## TEXT PROVIDED

A Band-Aid on racism
Apple, Starbucks, Walmart, Microsoft and Facebook were among the corporates that declared their support for the Black Lives Matter movement after the killing of African American George Floyd in May. Johnson & Johnson joined them with the launch of a multi-racial range of Band-Aids suitable not only for white skin.
The 100-year-old brand has been criticised over the years for making a product that only matches light skin colours. J&J launched a range of bandages for multiple skin tones in 2005, but discontinued the line “due to lack of interest”. When the new range of Band-Aids came out in June, some consumers — unfamiliar with the company’s previous failed attempt — wanted to know what had taken them so long. “We have been asking for this for years. It’s so sad your company just now markets this when it’s profitable and trendy,” said one Twitter user. Another urged consumers to support Browndages, a black-owned brand that “solved this problem before you realised dark skin tones exist.” Another Instagram user smirked: “Band-Aid just solved racism.”
Mindful colouring
In November, Paseo, a brand made by Indonesian paper company Asia Pulp and Paper (APP), launched a new range of facial tissues for children with the outline of forest animals such as elephants, orangutans, and tigers printed on the box. The idea, according to the press release from APP, was for children to “bring their imagination to life through mindful colouring.” The process of colouring in the endangered animals “invites children to pay attention to the present moment purposefully,” the company said, noting that the paper is made from 100 per cent sustainably sourced, plantation-grown acacia virgin fibre.
Green groups noted that it was a bold marketing play from a company that has repeatedly faced allegations of clearing or burning animal habitats in Indonesia, despite public commitments to stop destroying rainforests. A Sumatran tiger was found dead in a snare on APP’s land in May. Aditya Bayunanda, director of policy and advocacy at WWF Indonesia, noted that, according to investigations by NGOs, APP has deforested over 2 million hectares of natural forest that is home to critically endangered Sumatran elephants, tigers and orangutans over the last 30 years.

## ENTRIES PROVIDED
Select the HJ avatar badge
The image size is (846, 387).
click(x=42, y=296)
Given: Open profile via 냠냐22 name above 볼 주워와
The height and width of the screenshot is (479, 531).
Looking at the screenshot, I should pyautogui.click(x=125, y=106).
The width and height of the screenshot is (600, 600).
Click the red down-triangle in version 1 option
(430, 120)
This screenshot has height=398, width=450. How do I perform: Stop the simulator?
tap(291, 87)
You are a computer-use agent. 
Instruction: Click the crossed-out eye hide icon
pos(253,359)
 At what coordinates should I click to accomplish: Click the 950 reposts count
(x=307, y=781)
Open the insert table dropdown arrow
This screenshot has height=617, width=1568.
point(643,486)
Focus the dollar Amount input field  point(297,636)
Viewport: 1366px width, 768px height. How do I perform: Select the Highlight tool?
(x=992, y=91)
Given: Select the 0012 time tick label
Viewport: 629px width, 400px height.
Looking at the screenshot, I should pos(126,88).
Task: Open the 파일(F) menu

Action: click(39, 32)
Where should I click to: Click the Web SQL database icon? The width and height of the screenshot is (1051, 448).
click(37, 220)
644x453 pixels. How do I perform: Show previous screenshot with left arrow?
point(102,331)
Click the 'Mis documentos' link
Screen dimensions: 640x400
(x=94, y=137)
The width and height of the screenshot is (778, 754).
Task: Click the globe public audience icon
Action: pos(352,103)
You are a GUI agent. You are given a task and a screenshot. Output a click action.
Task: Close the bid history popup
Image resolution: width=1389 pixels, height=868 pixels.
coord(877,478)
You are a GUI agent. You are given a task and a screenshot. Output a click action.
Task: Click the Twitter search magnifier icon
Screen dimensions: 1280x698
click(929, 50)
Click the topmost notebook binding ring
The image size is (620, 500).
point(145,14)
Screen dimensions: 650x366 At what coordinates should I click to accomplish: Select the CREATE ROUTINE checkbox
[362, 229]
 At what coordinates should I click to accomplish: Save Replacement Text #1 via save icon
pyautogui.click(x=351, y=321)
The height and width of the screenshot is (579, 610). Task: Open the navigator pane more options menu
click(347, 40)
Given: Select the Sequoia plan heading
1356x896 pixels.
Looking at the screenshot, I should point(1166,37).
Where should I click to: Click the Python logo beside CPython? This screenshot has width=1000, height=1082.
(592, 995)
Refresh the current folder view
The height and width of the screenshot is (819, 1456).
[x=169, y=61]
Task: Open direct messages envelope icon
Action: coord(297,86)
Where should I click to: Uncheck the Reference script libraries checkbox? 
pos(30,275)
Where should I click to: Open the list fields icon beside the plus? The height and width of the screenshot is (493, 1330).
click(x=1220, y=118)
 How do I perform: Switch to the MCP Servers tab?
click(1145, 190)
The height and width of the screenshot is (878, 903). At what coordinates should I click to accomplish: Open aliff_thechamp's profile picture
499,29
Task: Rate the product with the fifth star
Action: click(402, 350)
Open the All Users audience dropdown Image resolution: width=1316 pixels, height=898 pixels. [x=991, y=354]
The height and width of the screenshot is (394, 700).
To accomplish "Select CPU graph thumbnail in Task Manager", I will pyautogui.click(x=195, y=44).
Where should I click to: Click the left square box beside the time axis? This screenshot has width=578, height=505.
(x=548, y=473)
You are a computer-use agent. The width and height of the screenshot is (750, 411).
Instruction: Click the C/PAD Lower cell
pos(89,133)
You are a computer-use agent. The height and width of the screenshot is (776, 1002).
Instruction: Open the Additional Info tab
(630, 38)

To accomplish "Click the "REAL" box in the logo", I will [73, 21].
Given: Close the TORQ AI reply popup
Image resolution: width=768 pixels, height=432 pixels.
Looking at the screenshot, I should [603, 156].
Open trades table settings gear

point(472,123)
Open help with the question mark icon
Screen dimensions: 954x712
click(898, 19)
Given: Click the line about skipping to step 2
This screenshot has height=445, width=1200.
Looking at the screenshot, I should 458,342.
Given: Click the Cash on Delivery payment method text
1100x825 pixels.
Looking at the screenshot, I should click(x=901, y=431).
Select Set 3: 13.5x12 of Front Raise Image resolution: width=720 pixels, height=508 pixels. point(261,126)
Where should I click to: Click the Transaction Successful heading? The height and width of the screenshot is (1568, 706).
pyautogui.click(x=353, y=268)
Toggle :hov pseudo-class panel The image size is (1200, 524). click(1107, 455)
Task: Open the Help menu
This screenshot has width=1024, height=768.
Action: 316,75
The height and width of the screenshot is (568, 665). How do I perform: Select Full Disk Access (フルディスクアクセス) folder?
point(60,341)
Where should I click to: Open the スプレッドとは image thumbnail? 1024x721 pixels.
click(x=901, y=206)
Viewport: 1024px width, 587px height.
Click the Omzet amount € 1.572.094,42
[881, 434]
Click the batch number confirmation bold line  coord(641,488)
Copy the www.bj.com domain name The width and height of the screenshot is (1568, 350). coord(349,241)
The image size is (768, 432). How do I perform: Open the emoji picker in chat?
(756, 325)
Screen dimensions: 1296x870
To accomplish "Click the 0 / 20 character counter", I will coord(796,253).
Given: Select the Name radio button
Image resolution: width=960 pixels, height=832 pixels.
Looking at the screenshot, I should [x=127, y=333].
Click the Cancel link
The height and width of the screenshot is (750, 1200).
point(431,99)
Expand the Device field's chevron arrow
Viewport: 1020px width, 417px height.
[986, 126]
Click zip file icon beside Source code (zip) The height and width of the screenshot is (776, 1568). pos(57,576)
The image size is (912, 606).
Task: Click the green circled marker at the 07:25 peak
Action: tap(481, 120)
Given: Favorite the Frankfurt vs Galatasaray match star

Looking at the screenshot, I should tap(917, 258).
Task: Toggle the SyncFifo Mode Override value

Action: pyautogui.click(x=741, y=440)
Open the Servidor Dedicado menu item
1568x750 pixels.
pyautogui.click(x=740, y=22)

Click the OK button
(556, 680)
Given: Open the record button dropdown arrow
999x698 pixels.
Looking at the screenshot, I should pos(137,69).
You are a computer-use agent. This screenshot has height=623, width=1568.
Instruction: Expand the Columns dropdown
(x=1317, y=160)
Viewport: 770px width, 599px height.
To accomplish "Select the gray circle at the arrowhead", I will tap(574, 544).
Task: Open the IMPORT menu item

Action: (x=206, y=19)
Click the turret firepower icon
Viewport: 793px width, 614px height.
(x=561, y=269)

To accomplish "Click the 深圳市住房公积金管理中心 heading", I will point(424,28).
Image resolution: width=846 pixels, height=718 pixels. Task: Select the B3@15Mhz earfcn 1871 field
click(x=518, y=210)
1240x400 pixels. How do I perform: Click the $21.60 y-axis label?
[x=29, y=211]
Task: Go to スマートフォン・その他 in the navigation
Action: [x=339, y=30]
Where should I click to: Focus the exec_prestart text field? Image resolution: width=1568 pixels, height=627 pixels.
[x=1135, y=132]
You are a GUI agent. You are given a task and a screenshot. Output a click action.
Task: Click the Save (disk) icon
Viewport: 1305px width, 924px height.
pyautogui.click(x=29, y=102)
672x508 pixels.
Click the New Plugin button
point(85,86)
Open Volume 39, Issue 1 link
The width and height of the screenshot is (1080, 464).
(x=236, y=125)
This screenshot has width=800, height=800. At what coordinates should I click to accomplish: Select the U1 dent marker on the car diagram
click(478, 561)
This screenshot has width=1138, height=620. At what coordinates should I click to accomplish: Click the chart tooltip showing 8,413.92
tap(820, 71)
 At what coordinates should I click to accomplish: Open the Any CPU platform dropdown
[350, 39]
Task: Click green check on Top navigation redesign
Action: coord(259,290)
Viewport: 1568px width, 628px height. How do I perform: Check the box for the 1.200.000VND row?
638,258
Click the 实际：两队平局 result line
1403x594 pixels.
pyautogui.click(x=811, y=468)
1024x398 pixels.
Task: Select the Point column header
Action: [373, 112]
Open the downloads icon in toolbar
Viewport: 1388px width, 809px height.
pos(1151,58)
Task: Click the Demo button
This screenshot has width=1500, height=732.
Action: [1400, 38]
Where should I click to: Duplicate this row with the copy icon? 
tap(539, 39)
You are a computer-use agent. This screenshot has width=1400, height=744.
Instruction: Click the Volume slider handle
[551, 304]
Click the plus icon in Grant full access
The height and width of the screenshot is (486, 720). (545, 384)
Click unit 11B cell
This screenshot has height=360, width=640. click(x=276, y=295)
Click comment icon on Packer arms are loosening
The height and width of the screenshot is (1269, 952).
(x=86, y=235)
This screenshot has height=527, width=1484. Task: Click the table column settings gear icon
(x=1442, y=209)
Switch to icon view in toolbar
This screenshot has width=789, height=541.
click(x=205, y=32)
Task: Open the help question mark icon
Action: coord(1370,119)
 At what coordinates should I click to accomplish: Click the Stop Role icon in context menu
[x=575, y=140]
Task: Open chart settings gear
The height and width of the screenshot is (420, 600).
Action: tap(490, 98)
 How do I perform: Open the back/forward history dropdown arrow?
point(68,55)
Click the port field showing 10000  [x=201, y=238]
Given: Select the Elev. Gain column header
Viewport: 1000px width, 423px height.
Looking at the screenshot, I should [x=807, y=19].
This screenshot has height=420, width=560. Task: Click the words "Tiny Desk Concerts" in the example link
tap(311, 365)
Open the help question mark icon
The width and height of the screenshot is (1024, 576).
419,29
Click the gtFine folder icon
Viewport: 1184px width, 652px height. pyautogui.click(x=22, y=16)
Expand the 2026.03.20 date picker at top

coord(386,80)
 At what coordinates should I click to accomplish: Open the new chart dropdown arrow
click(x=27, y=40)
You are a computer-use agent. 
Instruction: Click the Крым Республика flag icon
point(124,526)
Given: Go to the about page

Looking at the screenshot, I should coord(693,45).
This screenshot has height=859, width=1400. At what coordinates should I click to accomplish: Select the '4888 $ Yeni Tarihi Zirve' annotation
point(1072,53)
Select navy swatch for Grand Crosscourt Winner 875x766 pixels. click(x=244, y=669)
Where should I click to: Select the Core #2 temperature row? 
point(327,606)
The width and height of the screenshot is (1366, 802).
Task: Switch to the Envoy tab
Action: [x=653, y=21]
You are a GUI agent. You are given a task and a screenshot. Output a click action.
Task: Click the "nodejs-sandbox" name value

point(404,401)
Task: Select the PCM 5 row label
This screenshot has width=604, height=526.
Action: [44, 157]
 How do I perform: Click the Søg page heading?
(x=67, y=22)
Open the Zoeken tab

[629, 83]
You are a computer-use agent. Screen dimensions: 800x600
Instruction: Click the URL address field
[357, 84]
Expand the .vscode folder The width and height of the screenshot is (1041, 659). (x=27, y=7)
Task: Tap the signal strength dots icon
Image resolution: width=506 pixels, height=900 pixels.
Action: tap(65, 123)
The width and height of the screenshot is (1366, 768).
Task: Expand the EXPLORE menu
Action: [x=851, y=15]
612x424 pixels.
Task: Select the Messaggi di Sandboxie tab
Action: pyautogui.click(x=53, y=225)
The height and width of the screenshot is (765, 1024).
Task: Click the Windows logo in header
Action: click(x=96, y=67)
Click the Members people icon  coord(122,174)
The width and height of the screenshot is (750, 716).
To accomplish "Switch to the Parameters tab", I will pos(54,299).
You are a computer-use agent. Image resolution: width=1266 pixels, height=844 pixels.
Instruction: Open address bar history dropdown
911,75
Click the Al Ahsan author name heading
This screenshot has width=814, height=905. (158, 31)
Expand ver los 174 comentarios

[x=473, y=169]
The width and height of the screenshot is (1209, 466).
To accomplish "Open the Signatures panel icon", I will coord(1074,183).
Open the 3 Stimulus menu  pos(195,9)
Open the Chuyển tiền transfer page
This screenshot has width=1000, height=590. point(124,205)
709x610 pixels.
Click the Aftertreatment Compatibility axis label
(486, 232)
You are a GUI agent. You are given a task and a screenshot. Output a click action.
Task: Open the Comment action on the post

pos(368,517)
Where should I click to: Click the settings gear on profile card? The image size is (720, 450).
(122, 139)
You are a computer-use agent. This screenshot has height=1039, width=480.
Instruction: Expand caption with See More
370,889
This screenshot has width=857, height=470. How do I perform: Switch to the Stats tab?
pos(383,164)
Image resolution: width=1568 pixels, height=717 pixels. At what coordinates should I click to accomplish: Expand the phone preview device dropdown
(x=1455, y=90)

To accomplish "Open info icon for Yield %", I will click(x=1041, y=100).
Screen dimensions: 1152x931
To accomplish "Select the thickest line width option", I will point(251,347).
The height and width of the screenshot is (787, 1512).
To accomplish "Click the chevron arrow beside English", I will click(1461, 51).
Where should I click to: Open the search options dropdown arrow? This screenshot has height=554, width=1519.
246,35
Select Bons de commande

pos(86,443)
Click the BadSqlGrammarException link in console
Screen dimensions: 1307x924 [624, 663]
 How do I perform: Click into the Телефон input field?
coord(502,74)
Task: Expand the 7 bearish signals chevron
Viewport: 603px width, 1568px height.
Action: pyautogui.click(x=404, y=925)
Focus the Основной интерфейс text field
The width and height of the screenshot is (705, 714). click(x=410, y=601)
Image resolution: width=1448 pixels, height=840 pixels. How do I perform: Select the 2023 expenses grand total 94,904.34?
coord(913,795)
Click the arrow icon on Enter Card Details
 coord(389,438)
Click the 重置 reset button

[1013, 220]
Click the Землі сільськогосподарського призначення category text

## WORK INSTRUCTIONS
• 1. Answer these questions using the text on Band-Aid and Paseo marketing:
(a) In what year did Johnson & Johnson first launch a bandage range for multiple skin tones?
(b) What black-owned brand did one user urge consumers to support?
(c) According to APP, what is the Paseo tissue paper made from?
• 2. Pick up the text on Band-Aid and Paseo marketing after its final sentence and carry it forward.

## PER-TASK ANSWERS
• 1.
(a) 2005
(b) Browndages
(c) 100 percent sustainably sourced, plantation-grown acacia virgin fiber

• 2.
“Destruction and fragmentation of these habitats created human-wildlife conflict, often ending in their death or relocation into captivity. The irony is not lost on the fact that children are now learning about endangered species from products made by a company that has repeatedly missed its zero-deforestation targets, and made minimal progress on commitments to restore the forests in which these species should live,” he said.
A crisis brings out the best in people
In late March, just after the World Health Organisation declared Covid-19 a pandemic, the head of communications for tobacco firm Philip Morris argued in an opinion piece on Forbes how the coronavirus was — despite social distancing rules and lockdowns — bringing a divided society back together.
Marian Salzman’s upbeat piece talked about the idea of “pop-up generosity”, where people devise new ways to help each other and make the world a better place. Yoga instructors doing their classes online for free, for example. But not all of its readers were buying the op-ed’s message of social solidarity. One reader wrote: “This is crisis-washing. I am sure there have been endless conference calls and strategies for how to communicate during the crisis. The simple answer is don’t. Nobody should be hearing from a company that spent more than a century infecting the world’s lungs.”